+++ DATASET

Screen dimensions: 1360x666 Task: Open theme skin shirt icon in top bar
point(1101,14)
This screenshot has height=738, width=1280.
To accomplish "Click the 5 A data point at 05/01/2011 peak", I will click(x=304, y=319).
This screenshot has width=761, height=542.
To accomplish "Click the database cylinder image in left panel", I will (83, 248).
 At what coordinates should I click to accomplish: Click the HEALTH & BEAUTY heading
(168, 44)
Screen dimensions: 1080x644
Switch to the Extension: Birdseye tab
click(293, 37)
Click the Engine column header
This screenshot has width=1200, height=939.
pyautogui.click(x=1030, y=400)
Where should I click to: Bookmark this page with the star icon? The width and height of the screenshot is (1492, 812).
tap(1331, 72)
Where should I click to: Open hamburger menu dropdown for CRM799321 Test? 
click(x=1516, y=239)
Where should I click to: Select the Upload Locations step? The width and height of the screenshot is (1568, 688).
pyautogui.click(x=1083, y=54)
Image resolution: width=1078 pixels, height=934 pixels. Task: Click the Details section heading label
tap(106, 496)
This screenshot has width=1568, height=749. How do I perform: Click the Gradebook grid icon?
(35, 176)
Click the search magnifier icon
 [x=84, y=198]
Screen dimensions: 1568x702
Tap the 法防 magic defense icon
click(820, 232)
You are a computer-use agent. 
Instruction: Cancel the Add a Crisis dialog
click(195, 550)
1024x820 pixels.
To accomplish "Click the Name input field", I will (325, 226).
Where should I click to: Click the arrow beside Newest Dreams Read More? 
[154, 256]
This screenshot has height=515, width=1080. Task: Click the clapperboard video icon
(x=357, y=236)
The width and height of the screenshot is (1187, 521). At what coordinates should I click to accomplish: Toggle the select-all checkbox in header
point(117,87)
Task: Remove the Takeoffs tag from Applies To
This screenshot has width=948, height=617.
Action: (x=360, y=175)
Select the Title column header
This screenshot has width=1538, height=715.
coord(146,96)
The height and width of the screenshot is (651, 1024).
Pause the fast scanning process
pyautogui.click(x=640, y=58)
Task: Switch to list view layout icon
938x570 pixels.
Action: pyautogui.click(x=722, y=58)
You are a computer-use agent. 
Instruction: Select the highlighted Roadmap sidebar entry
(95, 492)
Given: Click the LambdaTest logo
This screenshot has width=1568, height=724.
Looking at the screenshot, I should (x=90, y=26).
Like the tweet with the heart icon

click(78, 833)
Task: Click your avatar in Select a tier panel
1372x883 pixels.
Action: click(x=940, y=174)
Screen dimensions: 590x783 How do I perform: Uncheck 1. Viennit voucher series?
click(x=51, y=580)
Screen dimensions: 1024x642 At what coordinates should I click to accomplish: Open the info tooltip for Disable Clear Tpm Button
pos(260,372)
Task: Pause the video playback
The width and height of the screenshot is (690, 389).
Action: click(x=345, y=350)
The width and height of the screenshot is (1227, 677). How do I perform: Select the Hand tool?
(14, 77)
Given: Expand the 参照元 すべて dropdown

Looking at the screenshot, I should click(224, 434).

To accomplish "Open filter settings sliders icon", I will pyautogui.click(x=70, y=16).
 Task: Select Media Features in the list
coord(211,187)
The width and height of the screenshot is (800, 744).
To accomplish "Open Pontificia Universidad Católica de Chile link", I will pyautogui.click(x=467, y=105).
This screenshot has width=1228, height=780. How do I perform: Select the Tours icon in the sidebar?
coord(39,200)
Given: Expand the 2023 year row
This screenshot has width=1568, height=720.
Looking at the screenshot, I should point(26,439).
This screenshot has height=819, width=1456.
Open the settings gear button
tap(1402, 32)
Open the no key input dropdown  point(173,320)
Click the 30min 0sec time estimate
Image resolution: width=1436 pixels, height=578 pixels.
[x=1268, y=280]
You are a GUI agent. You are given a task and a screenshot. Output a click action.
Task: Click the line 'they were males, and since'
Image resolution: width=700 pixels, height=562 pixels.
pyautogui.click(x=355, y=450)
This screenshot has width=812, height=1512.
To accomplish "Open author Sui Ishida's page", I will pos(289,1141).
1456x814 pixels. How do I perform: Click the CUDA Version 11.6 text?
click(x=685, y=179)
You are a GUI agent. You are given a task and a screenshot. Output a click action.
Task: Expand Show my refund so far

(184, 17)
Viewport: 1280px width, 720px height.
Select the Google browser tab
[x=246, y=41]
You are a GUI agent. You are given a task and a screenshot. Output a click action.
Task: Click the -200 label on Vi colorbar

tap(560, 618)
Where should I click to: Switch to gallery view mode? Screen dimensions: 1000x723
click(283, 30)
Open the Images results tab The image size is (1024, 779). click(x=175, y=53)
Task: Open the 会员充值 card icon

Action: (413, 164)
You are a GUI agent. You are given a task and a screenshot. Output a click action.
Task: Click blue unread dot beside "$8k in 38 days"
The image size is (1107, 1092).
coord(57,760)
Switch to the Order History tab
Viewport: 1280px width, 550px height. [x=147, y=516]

++++++

— ASSIGNED TASK —
Please show, exactly as written, every line above that contains the word "panel".

— WORKED SOLUTION —
To accomplish "Click the database cylinder image in left panel", I will (83, 248).
Task: Click your avatar in Select a tier panel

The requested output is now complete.